Bischöfe: Osterfest ist ein Zeichen der Hoffnung

Kardinal Reinhard Marx, Erzbischof von München und Freising und Vorsitzender der Deutschen Bischofskonferenz, Foto: Arne Dedert/Archiv
Foto: Arne Dedert/Archiv

Osterbotschaften der katholischen und evangelischen Bischöfe

(21.4.2019) An Ostern feiern Christen die Auferstehung Jesu. Kardinal Reinhard Marx und der evangelische Landesbischof Heinrich Bedford-Strohm riefen in ihren Osterpredigten zu Hoffnung auf.

Nein zu Hass und Spaltung, ja zum Miteinander aller Menschen

Landesbischof Heinrich Bedford-Strohm, Foto: ELKB/mck
Foto: ELKB/mck

"Ostern ist ein Ja-Wort zum Leben, zur Schöpfung, zum Miteinander aller Menschen", sagte der Vorsitzende der Deutschen Bischofskonferenz Marx (Foto oben), laut vorab verbreitetem Manuskript in seiner Predigt in der Osternacht. "In dieser Hoffnung für alle Menschen liegt die christliche Prägung unseres Kontinents, die christliche Prägung Europas."
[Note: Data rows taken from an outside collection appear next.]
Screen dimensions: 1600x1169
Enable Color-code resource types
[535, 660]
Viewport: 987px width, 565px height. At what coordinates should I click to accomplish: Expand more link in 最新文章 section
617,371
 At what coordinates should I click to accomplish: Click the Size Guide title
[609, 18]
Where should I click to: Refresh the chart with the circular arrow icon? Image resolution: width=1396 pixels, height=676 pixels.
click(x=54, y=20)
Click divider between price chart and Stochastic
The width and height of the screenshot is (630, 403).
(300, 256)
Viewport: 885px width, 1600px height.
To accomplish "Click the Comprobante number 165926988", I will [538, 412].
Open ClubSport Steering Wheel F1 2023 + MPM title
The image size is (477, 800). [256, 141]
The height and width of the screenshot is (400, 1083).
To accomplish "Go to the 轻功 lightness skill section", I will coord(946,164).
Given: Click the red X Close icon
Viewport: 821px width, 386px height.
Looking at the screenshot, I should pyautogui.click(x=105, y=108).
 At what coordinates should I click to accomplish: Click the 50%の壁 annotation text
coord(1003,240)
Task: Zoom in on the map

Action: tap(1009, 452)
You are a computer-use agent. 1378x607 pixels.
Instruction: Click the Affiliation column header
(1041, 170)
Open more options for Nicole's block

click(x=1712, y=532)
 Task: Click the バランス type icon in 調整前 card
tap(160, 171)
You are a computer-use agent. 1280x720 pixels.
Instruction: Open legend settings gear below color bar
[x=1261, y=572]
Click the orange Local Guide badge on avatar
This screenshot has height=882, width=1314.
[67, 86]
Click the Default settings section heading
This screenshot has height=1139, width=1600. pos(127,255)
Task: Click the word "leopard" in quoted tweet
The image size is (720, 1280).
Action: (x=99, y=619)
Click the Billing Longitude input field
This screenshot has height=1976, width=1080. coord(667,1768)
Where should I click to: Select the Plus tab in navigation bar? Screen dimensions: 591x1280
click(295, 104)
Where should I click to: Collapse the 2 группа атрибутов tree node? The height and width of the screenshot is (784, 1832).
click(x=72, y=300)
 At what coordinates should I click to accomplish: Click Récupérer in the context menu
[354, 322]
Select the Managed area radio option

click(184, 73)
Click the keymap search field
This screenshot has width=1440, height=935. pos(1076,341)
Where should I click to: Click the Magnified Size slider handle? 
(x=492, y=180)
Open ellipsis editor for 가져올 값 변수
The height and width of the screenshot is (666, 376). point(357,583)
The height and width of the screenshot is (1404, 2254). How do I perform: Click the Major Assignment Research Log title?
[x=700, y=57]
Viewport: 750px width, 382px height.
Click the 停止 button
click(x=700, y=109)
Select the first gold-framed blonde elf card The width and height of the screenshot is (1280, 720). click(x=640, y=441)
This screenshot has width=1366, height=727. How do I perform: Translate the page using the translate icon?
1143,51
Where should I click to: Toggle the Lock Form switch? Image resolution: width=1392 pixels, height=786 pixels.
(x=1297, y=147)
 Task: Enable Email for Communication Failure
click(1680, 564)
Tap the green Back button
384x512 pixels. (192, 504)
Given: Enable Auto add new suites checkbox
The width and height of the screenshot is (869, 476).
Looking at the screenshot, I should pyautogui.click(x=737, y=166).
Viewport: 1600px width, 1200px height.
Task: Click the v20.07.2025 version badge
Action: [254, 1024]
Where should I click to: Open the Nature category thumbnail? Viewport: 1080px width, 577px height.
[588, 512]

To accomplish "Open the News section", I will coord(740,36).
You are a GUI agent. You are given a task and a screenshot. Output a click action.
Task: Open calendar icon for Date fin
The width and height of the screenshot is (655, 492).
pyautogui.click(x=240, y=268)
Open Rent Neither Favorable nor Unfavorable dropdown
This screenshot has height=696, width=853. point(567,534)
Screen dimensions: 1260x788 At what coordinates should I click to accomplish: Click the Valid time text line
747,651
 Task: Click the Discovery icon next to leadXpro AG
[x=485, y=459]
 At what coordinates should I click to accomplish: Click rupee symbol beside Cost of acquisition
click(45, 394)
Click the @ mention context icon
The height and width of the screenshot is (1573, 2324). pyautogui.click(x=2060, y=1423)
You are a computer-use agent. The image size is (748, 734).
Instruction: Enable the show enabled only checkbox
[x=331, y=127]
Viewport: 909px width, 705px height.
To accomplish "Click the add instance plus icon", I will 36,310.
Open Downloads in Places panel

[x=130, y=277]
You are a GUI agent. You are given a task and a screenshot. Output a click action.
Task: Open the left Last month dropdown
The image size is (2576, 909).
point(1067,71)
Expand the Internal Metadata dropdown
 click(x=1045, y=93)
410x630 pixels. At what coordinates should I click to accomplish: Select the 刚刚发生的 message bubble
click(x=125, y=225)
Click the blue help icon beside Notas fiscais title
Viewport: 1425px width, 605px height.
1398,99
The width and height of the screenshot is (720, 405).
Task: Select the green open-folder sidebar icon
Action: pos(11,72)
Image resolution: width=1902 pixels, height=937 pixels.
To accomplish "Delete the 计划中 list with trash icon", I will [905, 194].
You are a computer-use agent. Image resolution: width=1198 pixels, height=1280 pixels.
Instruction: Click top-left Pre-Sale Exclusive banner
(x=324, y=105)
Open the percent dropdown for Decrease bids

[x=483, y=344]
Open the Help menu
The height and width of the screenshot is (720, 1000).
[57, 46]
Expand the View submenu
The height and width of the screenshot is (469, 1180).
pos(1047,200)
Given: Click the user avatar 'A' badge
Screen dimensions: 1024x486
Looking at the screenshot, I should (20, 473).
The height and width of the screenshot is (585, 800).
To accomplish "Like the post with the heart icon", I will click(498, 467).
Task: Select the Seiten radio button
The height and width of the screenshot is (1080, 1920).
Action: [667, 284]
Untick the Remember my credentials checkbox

Die Botschaft von Ostern löse eine Bewegung gegen die Angst aus. "Wo innerhalb und außerhalb der Kirche Angst und Hass und Vorurteile und Misstrauen gefördert werden, wird das Evangelium von Ostern verraten", so der Erzbischof in der Frauenkirche. "Wo der Glaube missbraucht wird als Instrument der Spaltung, der Unterdrückung und Erniedrigung, wird die österliche Botschaft pervertiert."

Der bayerische Landesbischof und Ratsvorsitzende der Evangelischen Kirche in Deutschland Bedford-Strohm (Foto Absatz), bezeichnete die Geschichte von der Auferstehung Jesu als "die wichtigste Botschaft überhaupt. Damit steht und fällt der ganze christliche Glaube". Durch die Auferstehung Jesu spürten Menschen dessen Gegenwart bis heute, so Bedford-Strohm laut Mitteilung weiter. "Und wissen: Am Ende siegt nicht Gewalt, Hass und Tod, sondern das Leben." Das sei die "kraftvollste Hoffnungsbotschaft, die die Welt je gehört hat".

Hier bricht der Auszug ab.